Support FTS Monitoring Dashboard

This page documents the support of the FTS Monitoring Dashboard.

FTS Infrastructure

All machines are managed by puppet

Messaging infrastructure

  • Production broker
    • dashb-mb.cern.ch

  • Queues
    • FTS
      • /queue/Consumer.dashb-fts.transfer.fts_monitoring_complete
      • /queue/Consumer.dashb-fts.transfer.fts_monitoring_start
      • /queue/Consumer.dashb-fts.transfer.fts_monitoring_state
    • ALICE
      • /queue/Consumer.dashb-alice.xrootd.alice.site_file
      • /queue/Consumer.dashb-alice.xrootd.alice.site_traffic
    • ASO
      • /queue/Consumer.dashb-aso-jobmon.fts.aso
      • /queue/Consumer.dashb-aso-ftsmon.fts.aso

  • Topics
    • FTS
      • /topic/transfer.fts_monitoring_state
      • /topic/transfer.fts_monitoring_start
      • /topic/transfer.fts_monitoring_complete

Stompclt: message consumption

Stompclt is used to consume messages from a SINGLE broker and store them on local disk.

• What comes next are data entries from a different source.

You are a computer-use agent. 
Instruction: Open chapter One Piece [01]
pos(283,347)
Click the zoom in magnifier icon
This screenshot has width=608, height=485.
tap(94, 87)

Stompclt command shouldn't be ran manually but handle by simplevisor (see next part)

All configuration files can be found in: /opt/dashboard/etc/dashboard-simplevisor/

Example of a configuration file:

vim /opt/dashboard/etc/dashboard-simplevisor/fts_state_consumer.cfg 
<incoming-broker>
  auth = "x509 cert=/home/dboard/.security/usercert.pem,key=/home/dboard/.security/userkey.pem"
</incoming-broker>

outgoing-queue = "path=/opt/dashboard/var/messages/fts_state"
subscribe = "destination=/queue/Consumer.dashb-fts.transfer.fts_monitoring_state"
reliable = true
heart-beat=true

Basic command for stompclt

Start a consumer:

stompclt --incoming-broker-uri stomp+ssl://mb202.cern.ch:61123 --conf /opt/dashboard/etc/dashboard-simplevisor/fts_state_consumer.cfg --pidfile /opt/dashboard/var/lock/mb202.cern.ch-fts_state.pid --daemon

Check status of a specific consumer:

stompclt --pidfile /opt/dashboard/var/lock/mb202.cern.ch-fts_state.pid --status

Stop a consumer:

stompclt --pidfile /opt/dashboard/var/lock/mb202.cern.ch-fts_state.pid --quit

Check all the consumer running:

 ps -ef |grep stompclt

Monitoring of stompclt

Stompclt clients are supervised by simplevisor and are silently restarted (if needed) every 30s.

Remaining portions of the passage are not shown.